Text block:
The American Investment Council, which represents the private equity industry in Washington, DC, has published a private credit white paper aimed at policymakers.
With a new administration and members of Congress having taken office in January, the AIC said it wanted to provide them with a ready-made primer on the role private credit plays in supporting American businesses.
Drew Maloney, president and CEO of the AIC, told Private Debt Investor: “This is part of a broader education initiative with Washington policymakers as there is currently a lack of understanding of private credit.
“Now is a critical time to talk to new members of Congress so we wanted to have a ready-made primer for them to see what the marketplace looks like today.”
In the US, private credit has been scrutinised alongside broader concerns about nonbank lending and leveraged finance, but the AIC argues that credit funds have important, countercyclical characteristics that distinguish them from other nonbank lenders.

Data to examine:
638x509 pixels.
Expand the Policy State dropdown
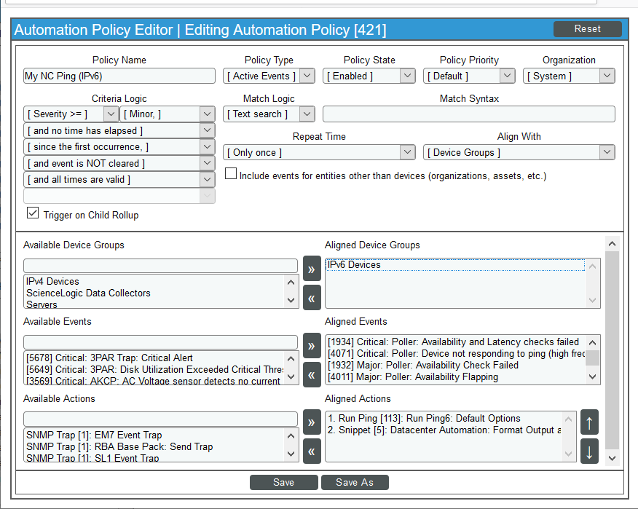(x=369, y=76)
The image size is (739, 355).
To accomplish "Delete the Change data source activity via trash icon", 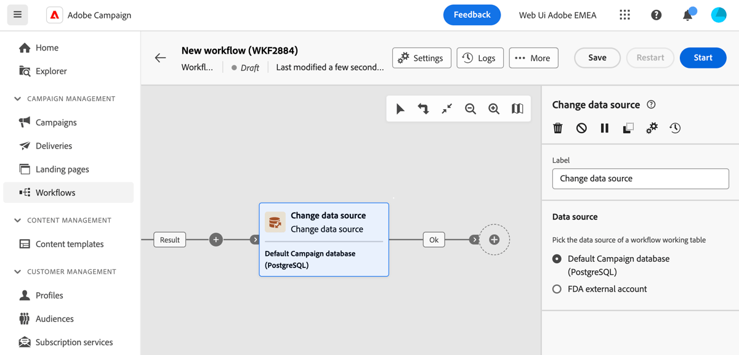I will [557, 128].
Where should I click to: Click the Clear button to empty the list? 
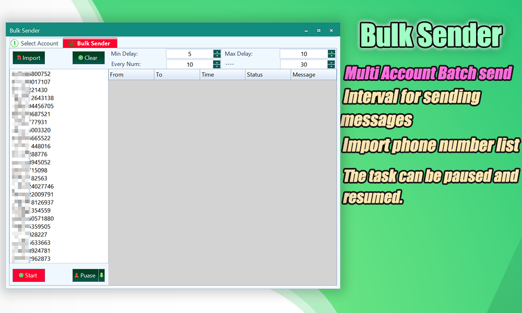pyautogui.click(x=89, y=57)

Exercise description:
Set down the stretch of the private credit passage from "With a new administration" through "of private credit.", word for word.

Your solution:
With a new administration and members of Congress having taken office in January, the AIC said it wanted to provide them with a ready-made primer on the role private credit plays in supporting American businesses.
Drew Maloney, president and CEO of the AIC, told Private Debt Investor: “This is part of a broader education initiative with Washington policymakers as there is currently a lack of understanding of private credit.